BODY. Habitus as in Fig. 73F. Ocular area slightly raised. Carapace with distinct but shallow thoracic groove. Clypeus with sclerotized rim with median notch. Sternum wider than long (0.56/0.46), with very low and indistinct anterior processes near coxae 1 not different from those in female.

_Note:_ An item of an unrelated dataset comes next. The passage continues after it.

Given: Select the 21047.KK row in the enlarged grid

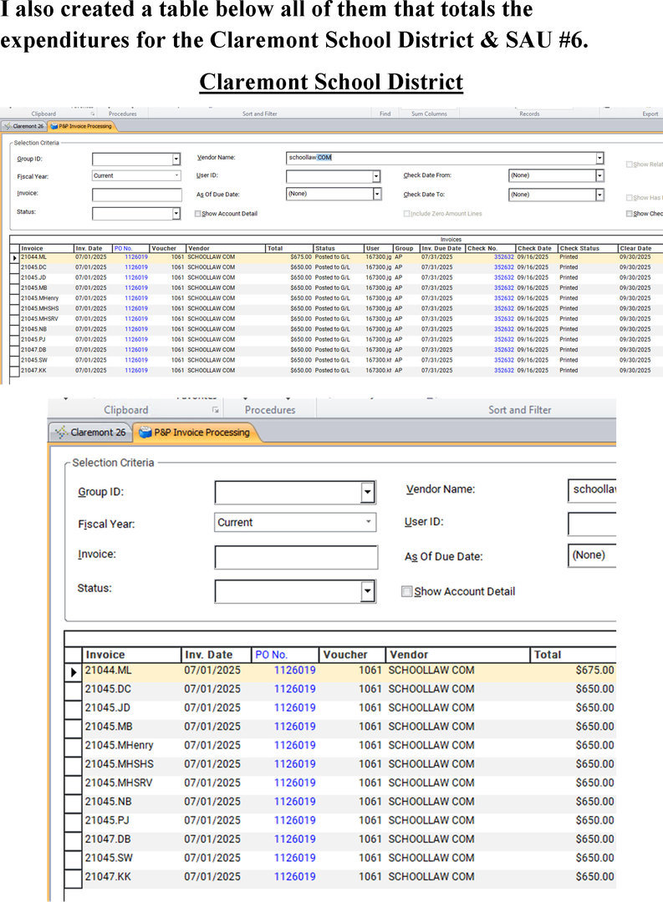Looking at the screenshot, I should (x=109, y=877).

Abdomen globular.

CHELICERAE. As in Fig. 115A–B; width 0.29; with short median frontal apophysis; stridulatory files very fine and poorly visible in dissecting microscope.

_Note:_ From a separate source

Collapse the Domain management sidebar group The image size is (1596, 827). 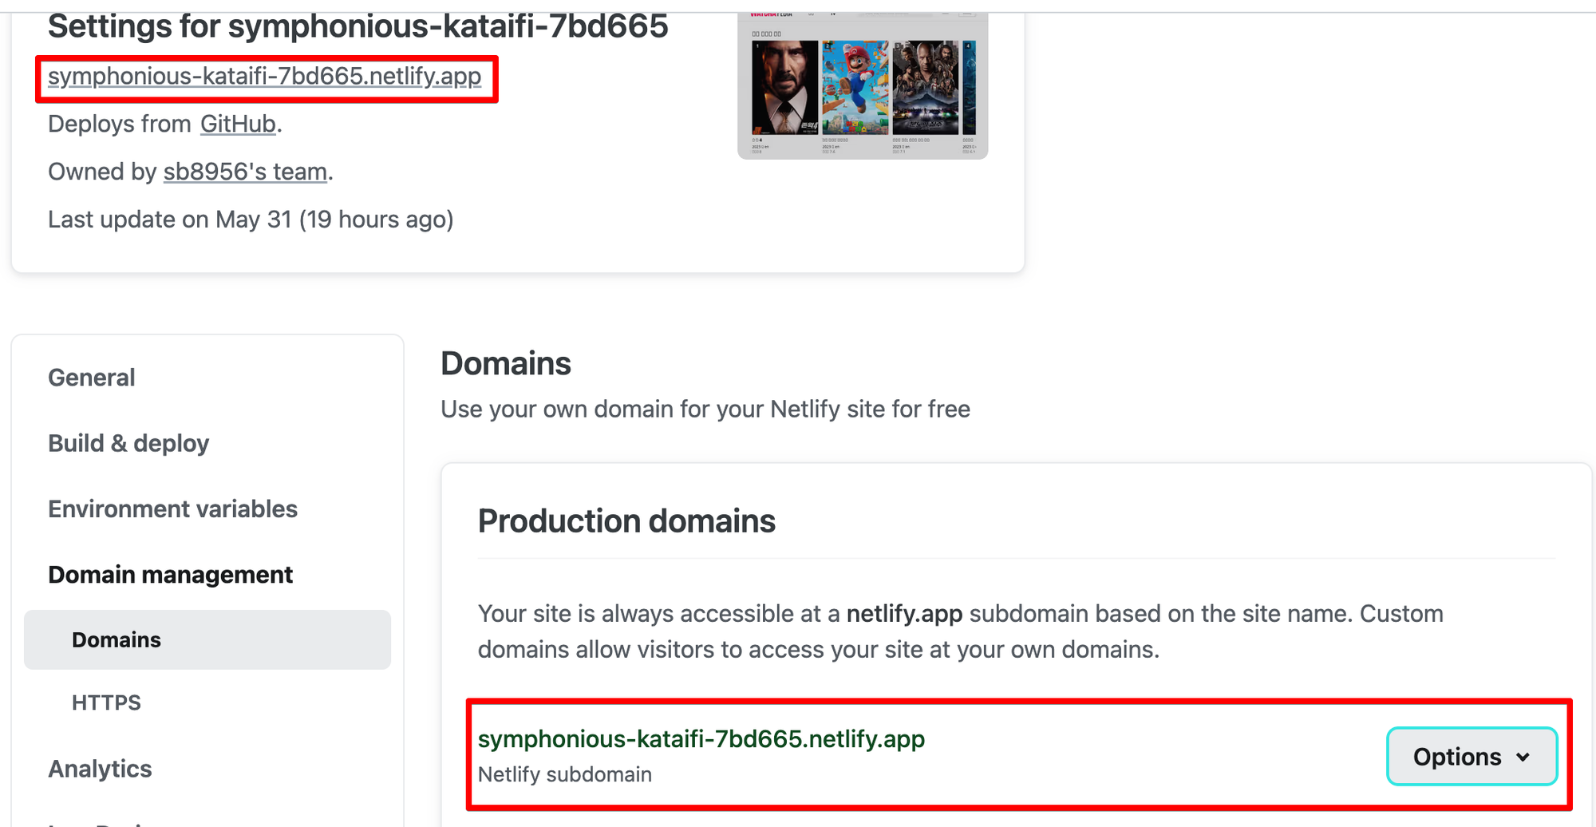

PALPS. As in Fig. 113; coxa unmodified; trochanter with short rounded ventral process; femur proximally with distinct retrolateral process directed toward distal, with prolateral stridulatory pick, distally widened but unmodified; femur-patella joints not shifted toward one side; patella dorsally ~1.85 × as long as medially wide; tibia with two trichobothria in relatively proximal position; tibia-tarsus joints slightly shifted toward retrolateral side; tarsus with small dorsal hump; procursus (Fig. 114A–C) split into long dorsal and main (ventral) branches; dorsal branch narrow in lateral view, wider in dorsal view, distally only slightly curved towards prolateral; main branch with light prolateral band, wider in lateral view than in dorsal view, with small subdistal side-branch, distally transparent and curved backwards; genital bulb (Fig. 114D–F) with prolateral sclerite on bulbous part, embolus tip simple, without distinctive sclerotized elements.

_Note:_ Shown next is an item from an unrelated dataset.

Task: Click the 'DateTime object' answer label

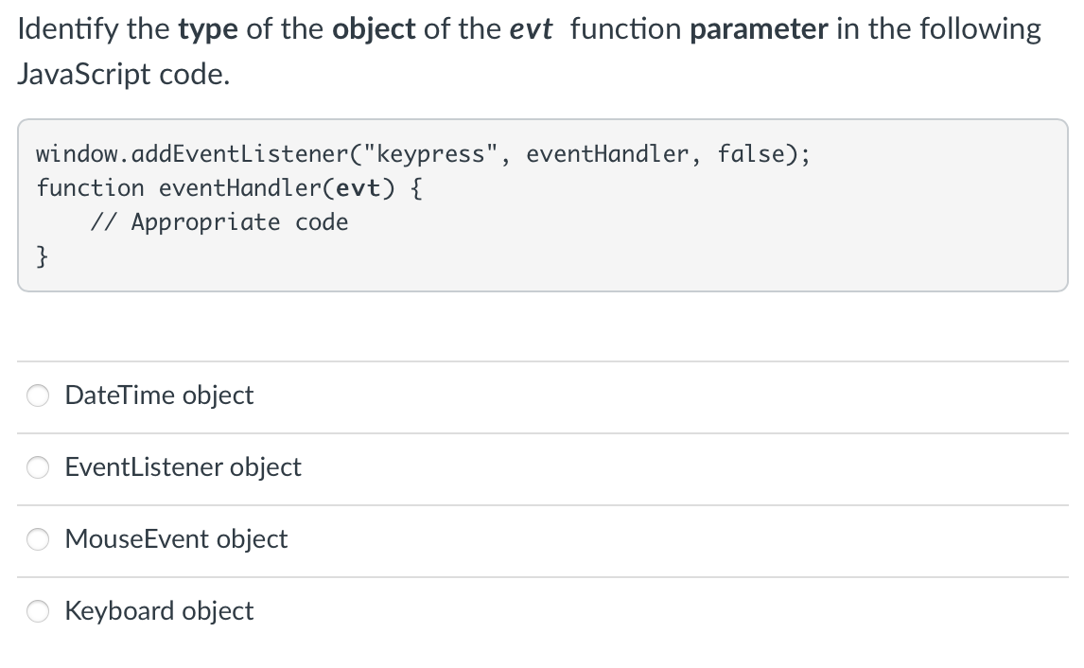Action: 159,396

LEGS. Without spines but with longer hairs ventrally on femora; without curved hairs; with short vertical hairs on tibiae 1 and 2; retrolateral trichobothrium of tibia 1 at 60%; prolateral trichobothrium absent on tibia 1; tarsus 1 with ~3–4 pseudosegments, only distally distinct.

Variation (male)

Tibia 1 in five males (incl. holotype): 1.00–1.07 (mean 1.04). The single male from near Catolés has essentially identical palps (both shape and size) but the cheliceral apophysis is slenderer in lateral view (maximum height ~80 µm versus>100 µm in other males). It is therefore assigned tentatively; the first legs of this male are missing.

Female

In general, similar to male but ocular area and clypeus slightly darker, legs without or with indistinct dark rings, clypeus unmodified, leg tibiae with few vertical hairs. Tibia 1 in 21 females: 1.00–1.30 (mean 1.14); females from NE of Brumado tend to have shorter legs than topotypical females: ten females from NE of Brumado: 1.00–1.13 (mean 1.08); eleven females from SE of Paramirim: 1.07–1.30 (mean 1.20). Epigynum (Fig. 116A) anterior plate short and wide, posterior margin weakly indented, with distinct anterior pocket; posterior plate large but simple. Internal genitalia (Figs 115C, 116B–D) with strongly sclerotized median structure and very thin-walled large anterior membranous expandable sac; pore plates elongated, integrated into posterior arc. Internal genitalia in one cleared female from NE of Brumado as in cleared topotypical female.

Distribution

Known from three localities in southern central Bahia, Brazil (Fig. 96B).

Natural history

At the type locality, the spiders were collected on a hillside with bare granite outcrops and in the neighboring thorny shrubland on clayish soil (Fig. 23E). They were found both under rocks in areas fully exposed to the sun and in dead pieces of wood and cacti in the shrubland. The second locality (NE of Brumado) was a marble outcrop surrounded by arboreous caatinga on clayish soil; most specimens were found by turning rocks in the shrubland. At both localities, the microhabitat was shared with another species of Ninetinae tentatively placed in Kambiwa . Three egg sacs had diameters of ~1.8 and contained ~15– 18 eggs each, with egg diameters of 0.55–0.57.